The shallowing cycles of the lower sand-packet are characterized by transitional bedding changes from tabular cross-sets at the base to trough cross-sets upsection to massive or planer and westerly (seaward) dipping subplaner beds at the top of the cycle. Conglomerate deposits contain steeply dipping cross-beds and trough cross-sets. In the interbedded section, thin sandstones contain HCS and 3D ripples (linguoids), and shell beds occurs sporadically with a very limited lateral extent. The upper sand-packet contains trough cross-sets, tabular cross-sets as well as HCS and swaly cross-sets (SCS) (Walker and Plint, 1992). Thin mud-drapes in the upper sand-packet were observed but not common. Towards the west, the upper sand-packet becomes finer-grained, and the inclusion of interbedded shales and siltstones occurred between the thicker sandstone beds, and in sites in the Ashford Hollow quadrangle, the individual sandstone beds were dolomitic.
The basal contact is defined as the base of the lowest thick sandstone of the Rushford Formation. The upper contact with the shales of the Machias Formation was rarely observed in the field, but is placed at the top of the upper sand-packet of the formation.
Ichnology: The thick sandstones of the Rushford Formation contain a low diversity Skolithos ichnofacies. The trace fossils are primarily Arenicolites, Skolithos and Thalassinoides. The trace fossil Macaronichnus occurs at one outcrop of the lower sandstone packet, near the top of one of the shallowing cycles. The presence of Macaronichnus implies a high energy, highly oxygenated environment that is common for foreshore or upper shoreface depositional environments. At the contact between the fine-grained sandstone and the conglomerate there a Glossifungites ichnofacies occurs that is comprised of Rhizocorallium, Arenicolites, Skolithos and Thalassinoides; trace fossils that indicate the presence of a firmground separating the sandstone from the conglomerate.
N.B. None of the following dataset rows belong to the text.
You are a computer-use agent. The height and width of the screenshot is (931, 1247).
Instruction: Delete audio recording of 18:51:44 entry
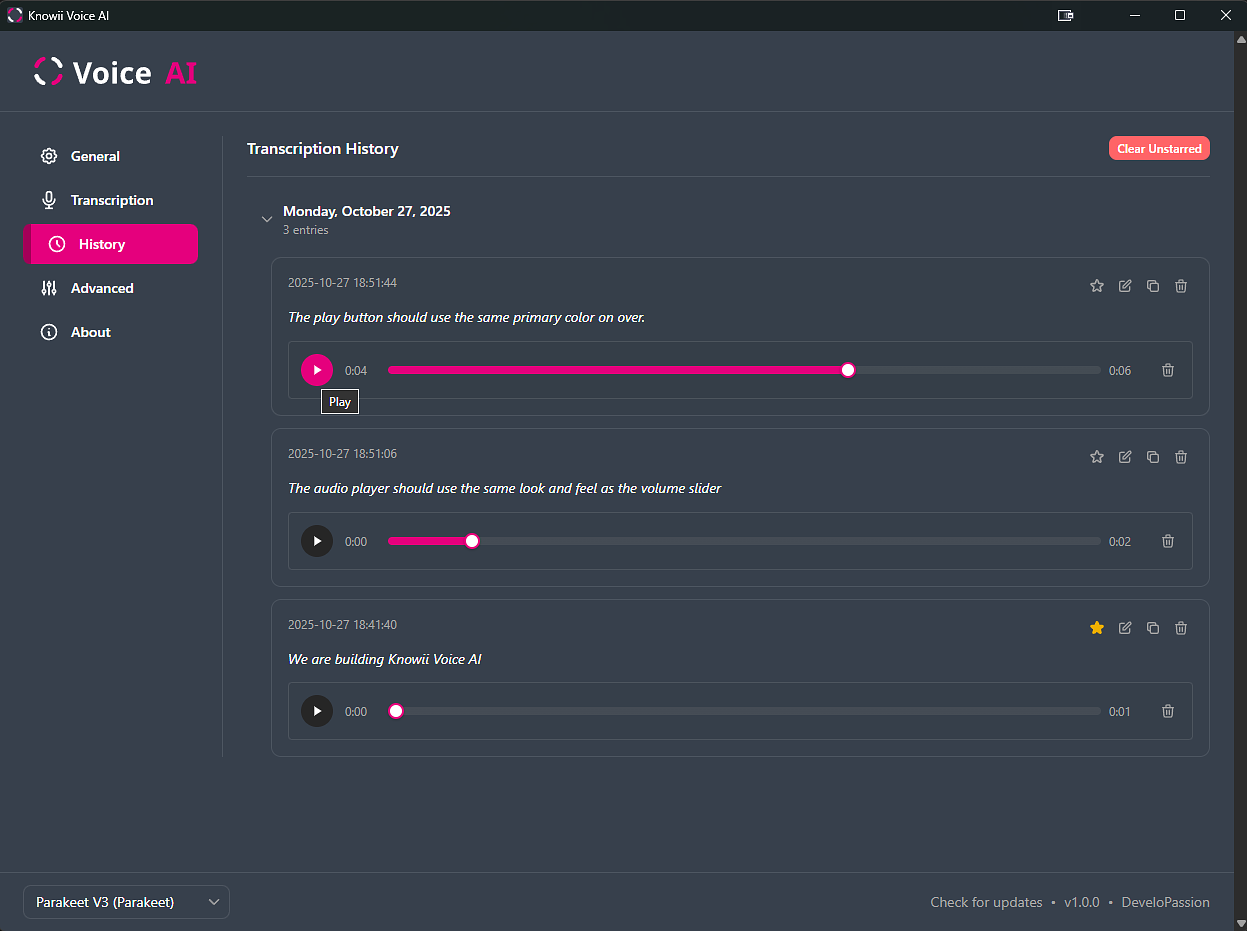[x=1168, y=370]
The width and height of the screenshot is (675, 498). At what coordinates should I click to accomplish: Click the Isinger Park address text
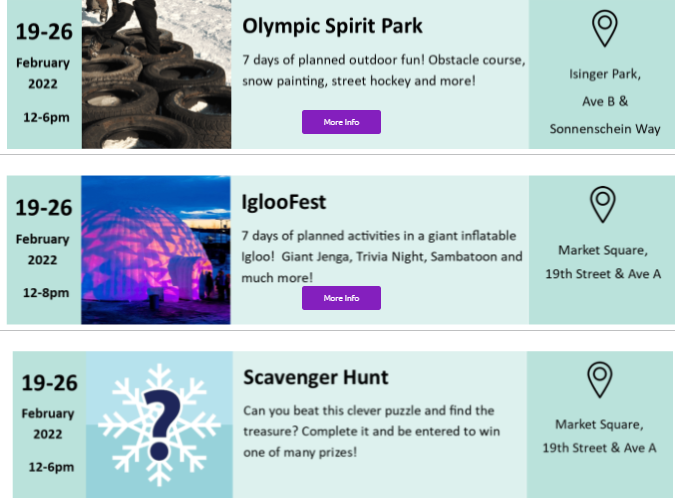coord(604,101)
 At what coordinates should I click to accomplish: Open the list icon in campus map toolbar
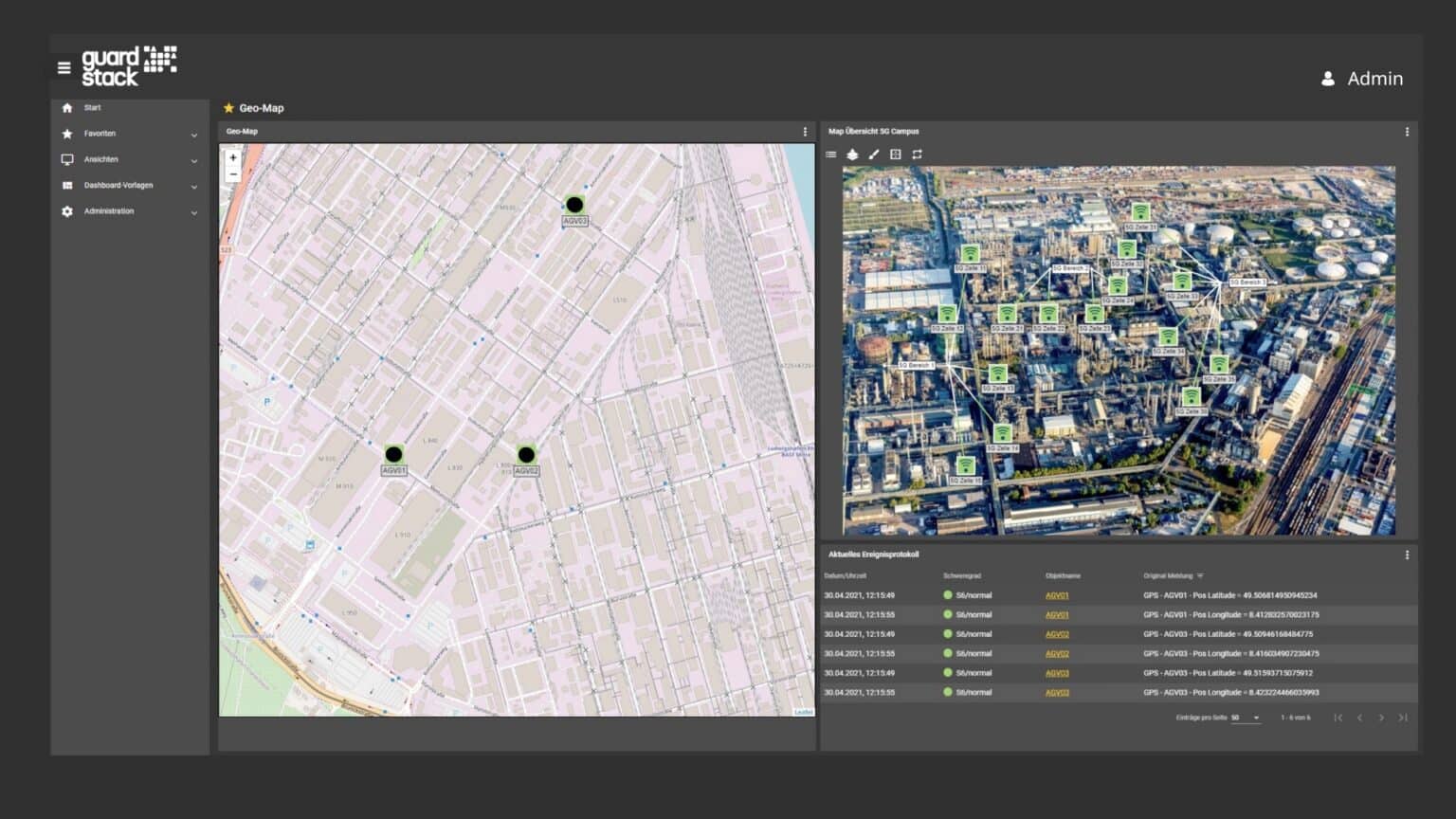(x=831, y=155)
The interbedded shales, siltstones and thin sandstones contain a more prolific trace fossil assemblage dominated by Teichichnus but also contains sporadic Planolites, Palaeophycus, and Arenicolites.
Depositional Environment: The lower sandstone packet of the Rushford Formation is interpreted by to represent three stacked shoreface cycles that grade from upper offshore to foreshore environment. The conglomerates separated from the underlying shallowing upward cycles by a basal disconformity have been interpreted as transgressive lag deposits. The abundance of Teichichnus in the interbedded section overlying the lower sand-packet may indicate a deepening, such that the assemblage is equivalent to the Cruziana ichnofacies or the assemblage may indicate that the interbedded shales, siltstones and thin sandstones represent either lower shoreface to upper offshore environment or possibly brackish, low energy lagoon bay or deposits. Based on the predominance of trough-cross-sets, HCS, SCS and reversals in paleoflow directions, the upper sandstone packet can be interpreted to represent: 1) storm- and/or tide dominated lower shoreface deposits, 2) barrier bars or 3) storm-generated shelf sand ridges. Wide lateral variation in thickness of the upper sandstone packet favors interpretation of lenticular sandstone deposits as storm-generated shelf sand ridges.
Rushford Formation
Rushford Lake seen from the top of Slusher Hill Rd.
Rushford Lake.
Type locality of the Rushford Fm as defined by Luther (1902), at Rushford Lake during low water.
Rushford – Caneadea contact at outcrop along Hillcrest Rd., Houghton quadrangle.
Outcrop of the Rushford Fm. along the west side of Rushford Lake along Hillcrest
Rd.,
exposure contains the lower sandstone packet. 121cm ruler for scale.
Cross-section C-C’ made from outcrops of the Rushford Fm. lower sandstone packet adjusted for dip.
Note that sections with thick interbedded lithofacies and transgressive lag deposits correspond to
areas of faulting (modified from Smith and Jacobi, 1998a).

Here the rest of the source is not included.